(Saved entries)
================================

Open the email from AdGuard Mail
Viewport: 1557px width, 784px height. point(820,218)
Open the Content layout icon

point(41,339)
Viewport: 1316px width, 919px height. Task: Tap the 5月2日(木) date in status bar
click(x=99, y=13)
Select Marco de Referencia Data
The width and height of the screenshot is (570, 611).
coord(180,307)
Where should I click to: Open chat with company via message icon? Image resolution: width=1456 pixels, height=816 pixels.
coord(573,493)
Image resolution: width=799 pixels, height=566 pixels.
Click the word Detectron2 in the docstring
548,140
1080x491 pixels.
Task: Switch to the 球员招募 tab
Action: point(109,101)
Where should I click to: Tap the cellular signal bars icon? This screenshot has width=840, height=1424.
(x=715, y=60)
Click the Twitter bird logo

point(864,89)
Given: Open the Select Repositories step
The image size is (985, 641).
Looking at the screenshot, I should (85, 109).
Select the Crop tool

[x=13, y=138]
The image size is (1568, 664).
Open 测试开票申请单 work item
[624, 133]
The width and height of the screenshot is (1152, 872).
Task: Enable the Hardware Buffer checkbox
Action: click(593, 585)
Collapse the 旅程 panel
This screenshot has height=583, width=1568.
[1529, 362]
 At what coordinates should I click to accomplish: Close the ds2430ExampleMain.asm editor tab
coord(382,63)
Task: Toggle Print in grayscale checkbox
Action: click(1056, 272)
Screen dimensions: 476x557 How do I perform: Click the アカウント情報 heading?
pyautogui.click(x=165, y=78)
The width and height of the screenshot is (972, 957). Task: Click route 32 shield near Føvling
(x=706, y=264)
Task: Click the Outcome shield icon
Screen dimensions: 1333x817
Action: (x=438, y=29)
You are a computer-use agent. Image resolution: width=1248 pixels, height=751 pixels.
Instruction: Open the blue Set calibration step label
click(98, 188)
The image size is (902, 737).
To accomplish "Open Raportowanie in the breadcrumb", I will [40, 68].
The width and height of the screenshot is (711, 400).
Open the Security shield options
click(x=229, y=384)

================================

» **WORK REQUIRED**
From the line containing "The width and height of the screenshot is (711, 400)." to the last line of the data above, copy each line exactly and add nothing.

» **TASK ANSWER**
The width and height of the screenshot is (711, 400).
Open the Security shield options
click(x=229, y=384)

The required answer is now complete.